Democratic Governors Try to Put 2009 Behind Them

  • December 03, 2009
  • By John Gramlich

A trio of Democratic governors outlined what they called their "opening shot" of the 2010 gubernatorial election season - in which 37 governor's seats will be contested - and said they saw no national omens in last month's Democratic losses in New Jersey and Virginia.

Delaware Gov. Jack Markell, Maryland Gov. Martin O'Malley and Montana Gov. Brian Schweitzer on Wednesday (Dec. 2) told reporters in Washington, D.C., that Democratic gubernatorial candidates will be successful next year if they focus on providing pragmatic leadership in tough times.

Voters want "people who can balance budgets - not partisan people, not people who are sniping - (but) people who can run the business of government," said Schweitzer, the outgoing chair of the Democratic Governors Association (DGA).

The association, which promotes Democratic gubernatorial candidates, on Wednesday tapped Markell, a first-year governor who was praised by the group for his "strong business leadership," as its new chair for the coming election cycle. O'Malley, who is seeking re-election in Maryland next year, will remain vice-chair.

Even as they talked of pragmatic governing and avoiding partisanship, the three Democrats announced a new political strategy as their party tries to fight through political headwinds underscored by losses in both of this year's gubernatorial races.

The DGA, the governors announced, will spend $1 million in each of at least five states - California, Colorado, Florida, Iowa and Ohio - to single out Republican gubernatorial candidates in those states and tie them to "policies that didn't work in the past and would just take us backward." The group also unveiled a new Web site to promote the initiative - which it calls "The GOP Accountability Project" - and said it would likely funnel money into other states as necessary.

Next year's election cycle is particularly important because of the once-a-decade state and congressional redistricting that will accompany the 2010 Census.
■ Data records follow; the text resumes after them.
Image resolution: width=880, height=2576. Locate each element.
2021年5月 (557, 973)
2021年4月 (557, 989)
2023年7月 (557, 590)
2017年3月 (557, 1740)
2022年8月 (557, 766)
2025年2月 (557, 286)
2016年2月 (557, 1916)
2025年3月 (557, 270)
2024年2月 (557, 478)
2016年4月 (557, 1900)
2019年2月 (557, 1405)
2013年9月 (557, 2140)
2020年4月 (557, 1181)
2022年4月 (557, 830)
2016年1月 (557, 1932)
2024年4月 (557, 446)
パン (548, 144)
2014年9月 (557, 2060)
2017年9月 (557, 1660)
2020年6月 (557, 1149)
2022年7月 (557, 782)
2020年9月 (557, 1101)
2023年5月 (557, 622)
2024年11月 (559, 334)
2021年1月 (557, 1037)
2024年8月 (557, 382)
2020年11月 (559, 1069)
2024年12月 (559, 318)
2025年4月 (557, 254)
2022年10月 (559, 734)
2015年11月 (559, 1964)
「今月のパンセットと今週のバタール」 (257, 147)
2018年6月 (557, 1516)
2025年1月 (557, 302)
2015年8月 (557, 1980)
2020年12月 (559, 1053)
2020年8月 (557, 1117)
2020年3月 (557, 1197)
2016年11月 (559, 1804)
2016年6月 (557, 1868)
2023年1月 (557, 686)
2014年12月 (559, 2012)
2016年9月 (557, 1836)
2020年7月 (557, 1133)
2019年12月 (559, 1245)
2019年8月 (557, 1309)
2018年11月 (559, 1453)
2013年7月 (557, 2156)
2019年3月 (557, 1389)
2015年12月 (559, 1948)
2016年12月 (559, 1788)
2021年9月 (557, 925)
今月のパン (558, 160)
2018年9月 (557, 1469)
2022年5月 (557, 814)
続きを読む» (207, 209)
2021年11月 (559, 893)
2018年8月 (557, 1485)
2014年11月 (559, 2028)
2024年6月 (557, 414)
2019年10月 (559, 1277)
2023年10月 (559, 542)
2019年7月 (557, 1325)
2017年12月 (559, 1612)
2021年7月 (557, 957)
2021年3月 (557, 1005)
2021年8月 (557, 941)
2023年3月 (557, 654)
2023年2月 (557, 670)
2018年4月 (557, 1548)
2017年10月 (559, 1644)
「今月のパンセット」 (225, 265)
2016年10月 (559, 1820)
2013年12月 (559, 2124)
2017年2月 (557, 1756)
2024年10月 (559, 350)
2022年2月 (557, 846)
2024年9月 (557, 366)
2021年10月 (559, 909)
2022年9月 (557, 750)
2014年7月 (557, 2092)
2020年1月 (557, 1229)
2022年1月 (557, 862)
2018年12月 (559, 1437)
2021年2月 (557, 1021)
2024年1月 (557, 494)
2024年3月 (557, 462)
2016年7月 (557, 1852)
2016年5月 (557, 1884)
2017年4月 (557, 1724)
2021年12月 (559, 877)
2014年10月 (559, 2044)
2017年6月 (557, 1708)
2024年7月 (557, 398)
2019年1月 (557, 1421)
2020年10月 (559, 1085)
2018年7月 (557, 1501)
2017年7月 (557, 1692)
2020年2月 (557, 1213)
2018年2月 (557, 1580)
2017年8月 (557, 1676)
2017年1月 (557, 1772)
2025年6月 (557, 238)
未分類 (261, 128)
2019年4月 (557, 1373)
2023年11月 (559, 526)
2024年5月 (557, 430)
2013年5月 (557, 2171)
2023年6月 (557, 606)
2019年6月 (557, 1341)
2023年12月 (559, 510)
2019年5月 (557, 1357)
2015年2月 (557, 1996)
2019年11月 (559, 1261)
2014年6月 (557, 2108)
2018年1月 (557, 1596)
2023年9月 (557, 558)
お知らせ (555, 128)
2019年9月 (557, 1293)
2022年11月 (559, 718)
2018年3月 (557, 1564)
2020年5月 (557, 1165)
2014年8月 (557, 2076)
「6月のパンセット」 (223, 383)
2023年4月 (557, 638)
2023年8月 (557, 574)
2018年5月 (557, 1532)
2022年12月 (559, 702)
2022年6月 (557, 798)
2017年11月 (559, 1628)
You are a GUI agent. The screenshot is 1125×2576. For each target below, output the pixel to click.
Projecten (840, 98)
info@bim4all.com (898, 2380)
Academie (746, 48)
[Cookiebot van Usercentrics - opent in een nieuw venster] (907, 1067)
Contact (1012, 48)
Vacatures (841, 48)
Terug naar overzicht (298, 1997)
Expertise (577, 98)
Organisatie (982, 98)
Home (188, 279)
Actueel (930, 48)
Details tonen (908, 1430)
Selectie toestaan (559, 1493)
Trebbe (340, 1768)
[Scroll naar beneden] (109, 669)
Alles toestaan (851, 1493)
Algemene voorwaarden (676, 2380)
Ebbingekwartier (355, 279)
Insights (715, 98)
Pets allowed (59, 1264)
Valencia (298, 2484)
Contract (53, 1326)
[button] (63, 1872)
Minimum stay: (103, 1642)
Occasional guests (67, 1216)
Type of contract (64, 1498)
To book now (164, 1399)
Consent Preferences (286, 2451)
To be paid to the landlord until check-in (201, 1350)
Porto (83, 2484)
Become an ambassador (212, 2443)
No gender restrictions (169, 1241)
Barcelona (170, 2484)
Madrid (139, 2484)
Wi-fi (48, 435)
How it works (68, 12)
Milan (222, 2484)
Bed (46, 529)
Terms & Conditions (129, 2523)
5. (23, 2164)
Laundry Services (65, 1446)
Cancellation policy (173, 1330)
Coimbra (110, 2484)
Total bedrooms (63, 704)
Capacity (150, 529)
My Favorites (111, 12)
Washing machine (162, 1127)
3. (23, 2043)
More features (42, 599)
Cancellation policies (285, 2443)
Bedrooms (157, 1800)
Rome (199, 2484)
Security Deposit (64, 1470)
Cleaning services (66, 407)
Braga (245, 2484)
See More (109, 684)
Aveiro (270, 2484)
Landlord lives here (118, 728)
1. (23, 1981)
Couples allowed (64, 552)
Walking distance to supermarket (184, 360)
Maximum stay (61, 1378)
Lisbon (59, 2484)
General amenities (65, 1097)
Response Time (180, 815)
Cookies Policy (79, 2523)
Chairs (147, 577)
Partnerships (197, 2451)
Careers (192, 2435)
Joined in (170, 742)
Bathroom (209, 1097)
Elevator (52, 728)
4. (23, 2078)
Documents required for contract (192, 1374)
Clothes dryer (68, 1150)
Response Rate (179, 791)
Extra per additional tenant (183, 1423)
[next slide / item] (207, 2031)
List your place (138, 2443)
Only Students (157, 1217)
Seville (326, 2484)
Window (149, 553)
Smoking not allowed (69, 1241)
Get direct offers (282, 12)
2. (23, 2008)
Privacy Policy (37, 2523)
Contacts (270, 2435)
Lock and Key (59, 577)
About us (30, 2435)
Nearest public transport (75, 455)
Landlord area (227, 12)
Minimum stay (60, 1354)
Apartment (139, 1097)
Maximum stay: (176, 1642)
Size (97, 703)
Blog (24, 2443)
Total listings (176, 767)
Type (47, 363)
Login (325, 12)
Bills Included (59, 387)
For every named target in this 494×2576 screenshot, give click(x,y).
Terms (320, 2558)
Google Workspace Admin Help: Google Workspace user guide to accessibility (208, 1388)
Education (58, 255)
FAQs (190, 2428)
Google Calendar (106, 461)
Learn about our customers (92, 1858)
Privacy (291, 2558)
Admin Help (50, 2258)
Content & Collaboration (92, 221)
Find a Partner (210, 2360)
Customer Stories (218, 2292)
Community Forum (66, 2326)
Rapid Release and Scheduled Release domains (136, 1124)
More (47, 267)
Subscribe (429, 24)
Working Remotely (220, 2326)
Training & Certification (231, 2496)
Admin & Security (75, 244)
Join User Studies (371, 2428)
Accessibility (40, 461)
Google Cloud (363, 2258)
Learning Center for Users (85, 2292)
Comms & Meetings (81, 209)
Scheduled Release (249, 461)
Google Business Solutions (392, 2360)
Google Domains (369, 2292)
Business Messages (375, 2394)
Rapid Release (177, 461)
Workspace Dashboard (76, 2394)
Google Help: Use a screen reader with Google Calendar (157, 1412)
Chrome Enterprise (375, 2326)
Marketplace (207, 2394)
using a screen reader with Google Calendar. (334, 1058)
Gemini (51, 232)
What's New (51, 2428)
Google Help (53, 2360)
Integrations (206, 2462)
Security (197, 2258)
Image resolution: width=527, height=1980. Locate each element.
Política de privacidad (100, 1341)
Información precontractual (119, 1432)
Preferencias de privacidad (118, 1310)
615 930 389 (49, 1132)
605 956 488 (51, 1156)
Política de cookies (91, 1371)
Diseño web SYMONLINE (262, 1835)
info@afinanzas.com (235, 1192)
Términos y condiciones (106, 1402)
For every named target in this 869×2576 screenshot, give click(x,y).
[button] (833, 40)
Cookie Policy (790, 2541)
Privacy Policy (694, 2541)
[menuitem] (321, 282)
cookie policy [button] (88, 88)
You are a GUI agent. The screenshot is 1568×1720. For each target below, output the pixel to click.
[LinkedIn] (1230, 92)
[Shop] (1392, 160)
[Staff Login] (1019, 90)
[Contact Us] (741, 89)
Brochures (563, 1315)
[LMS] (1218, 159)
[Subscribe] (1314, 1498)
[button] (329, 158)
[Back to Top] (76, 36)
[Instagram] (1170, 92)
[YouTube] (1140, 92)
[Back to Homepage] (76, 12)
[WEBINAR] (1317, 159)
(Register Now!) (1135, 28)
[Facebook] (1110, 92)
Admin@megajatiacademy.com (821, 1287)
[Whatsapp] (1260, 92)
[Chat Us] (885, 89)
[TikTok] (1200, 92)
O'Malley noted that - because of a special election for Utah governor next year - more gubernatorial seats will be at stake ahead of redistricting next year than ever before.

The 2010 elections could be especially trying for incumbent governors, as states prepare for what could be an even tougher budget year than this one. The National Governors Association has predicted that states won't fully emerge from the current recession until " late in the next decade " - with many experts saying the worst is yet to come - and more than half the states raised taxes this year to make up for steep revenue drops. Those tax hikes could translate into voter anger at the polls.

For incumbent Democratic governors, meanwhile, last month's defeat of New Jersey Gov. Jon Corzine (D) by Republican challenger Chris Christie may be an onerous sign.

Corzine was the first incumbent governor to face the voters after a year of deep budget cutting in Trenton and other state capitals around the nation, and he lost despite outspending Christie by a 2-to-1 margin and campaigning prominently with President Obama, who is popular in New Jersey. The Garden State, moreover, is a traditionally Democratic state - more so than Virginia, where Republicans maintain control of the state House of Delegates.

Next year, Democrats will defend the majority - 19 of 37 - of the gubernatorial seats at stake. Nine Democratic incumbents are in the running, compared to seven Republican incumbents.

Asked whether Corzine's defeat spells bad news for Democratic incumbents next year, O'Malley and Schweitzer shrugged off the elections in New Jersey and Virginia as poor indicators of what will happen next year.

"We're not looking in the past. We're looking in the future," Schweitzer said.